Text section:
======

Thursday, October 1, 2009

BKKIFF '09 review: Sawasdee Bangkok


  • Directed by Bandit Rittakol, Ruethaiwan Wongsirasawasdi, Pen-ek Ratanaruang, Wisit Sasanatieng, Kongdej Jaturanrasamee, Prachya Pinkaew, Aditya Assarat, Chukiat Sakveerakul and Santi Taepanich
  • Starring Supakorn Kitsuwan, Intira Jaroenpura, Arak Amornsupasiri, Winai Bandurak, Ploy Horwang, Nopachai Bongkot Kongmalai, Nopachai Jayanama, Ananda Everingham, Louis Scott
  • World premiere on September 30, 2009 as closing film of the Bangkok International Film Festival
  • Wise Kwai's rating: 5/5

Bangkok's sights, sounds and smells, the city's landmarks and characters are all captured in Sawasdee Bangkok (สวัสดีบางกอก). It's a beautiful portrait of the capital, one that frankly and humorously depicts the love-hate relationship I think all Bangkokians have with their metropolis.

A nine-segment short-film anthology commissioned by Thai Public Broadcasting Service, what's surprising is the brutal truthfulness of it all. Virtually all the shorts dealt with street characters -- the homeless, the disabled, the crackpots -- who are part of daily life here.

======

Provided information:
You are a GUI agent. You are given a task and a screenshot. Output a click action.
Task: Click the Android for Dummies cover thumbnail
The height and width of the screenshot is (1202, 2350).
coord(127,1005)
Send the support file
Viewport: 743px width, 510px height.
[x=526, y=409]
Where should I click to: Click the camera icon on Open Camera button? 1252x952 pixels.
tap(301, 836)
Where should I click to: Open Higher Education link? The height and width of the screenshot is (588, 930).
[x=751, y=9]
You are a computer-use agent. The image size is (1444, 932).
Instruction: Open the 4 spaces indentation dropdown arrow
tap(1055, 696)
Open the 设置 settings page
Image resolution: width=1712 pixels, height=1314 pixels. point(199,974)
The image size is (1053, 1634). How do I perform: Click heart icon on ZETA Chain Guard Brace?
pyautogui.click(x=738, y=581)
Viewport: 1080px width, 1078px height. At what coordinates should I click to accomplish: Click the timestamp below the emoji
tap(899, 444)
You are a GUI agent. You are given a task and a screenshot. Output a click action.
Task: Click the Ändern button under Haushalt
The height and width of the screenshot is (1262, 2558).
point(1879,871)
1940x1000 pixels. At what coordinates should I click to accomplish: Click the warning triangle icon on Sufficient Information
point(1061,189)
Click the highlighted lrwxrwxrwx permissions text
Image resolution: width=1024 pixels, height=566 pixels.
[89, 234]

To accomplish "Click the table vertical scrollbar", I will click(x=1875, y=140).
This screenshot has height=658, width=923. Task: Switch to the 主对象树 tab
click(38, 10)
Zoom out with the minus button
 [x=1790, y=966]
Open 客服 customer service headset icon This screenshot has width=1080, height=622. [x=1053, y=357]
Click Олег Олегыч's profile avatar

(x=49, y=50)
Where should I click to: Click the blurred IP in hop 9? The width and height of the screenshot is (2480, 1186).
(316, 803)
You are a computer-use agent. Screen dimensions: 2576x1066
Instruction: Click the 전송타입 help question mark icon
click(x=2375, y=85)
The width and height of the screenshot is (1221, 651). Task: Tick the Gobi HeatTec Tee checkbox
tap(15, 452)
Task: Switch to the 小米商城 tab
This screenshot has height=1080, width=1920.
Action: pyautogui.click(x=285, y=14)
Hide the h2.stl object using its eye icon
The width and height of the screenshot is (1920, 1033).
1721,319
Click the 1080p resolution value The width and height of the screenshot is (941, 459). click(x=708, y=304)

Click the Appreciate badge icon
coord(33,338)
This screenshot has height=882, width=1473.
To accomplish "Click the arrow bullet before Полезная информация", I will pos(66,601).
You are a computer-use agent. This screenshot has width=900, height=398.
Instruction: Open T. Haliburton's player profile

======

Directive 1: In the film review above, which organization commissioned the Sawasdee Bangkok anthology?
Directive 2: From the film review above, extract everything from "A nine-segment short-film" down to "daily life here.".
Directive 3: Continue the review of Sawasdee Bangkok from its last sentence.

Exercise result 1: Thai Public Broadcasting Service.

Exercise result 2:
A nine-segment short-film anthology commissioned by Thai Public Broadcasting Service, what's surprising is the brutal truthfulness of it all. Virtually all the shorts dealt with street characters -- the homeless, the disabled, the crackpots -- who are part of daily life here.

Exercise result 3:
Nine directors offer their views on life in the capital: Bandit Rittakol, Ruethaiwan Wongsirasawasdi, Pen-ek Ratanaruang, Wisit Sasanatieng, Kongdej Jaturanrasamee, Prachya Pinkaew, Aditya Assarat, Chukiat Sakveerakul and Santi Taepanich.

Veteran director Bandit, of the long-running Boonchu teen comedy series, starts things off with light humor in Maha Nakorn, as a rural husband and wife -- Supakorn Kitsuwan and Intira Jaroenpura -- come to the city to photograph its landmarks. They start with the iconic riverside temple Wat Arun, but are disappointed to be informed by a man who charged them 40 baht for taking a photo from his river pier that the Temple of the Dawn isn't even in Bangkok, it's in Thonburi. They get a whirlwind ride in one of Bangkok's noisy, three-wheel motorized rickshaws -- the tuk tuk -- and photograph other sites before nightfall arrives and they find themselves stranded. During the night spent on the ground in Sanam Luang park, their camera is stolen, but all is not lost, thanks to the helpfulness of strangers.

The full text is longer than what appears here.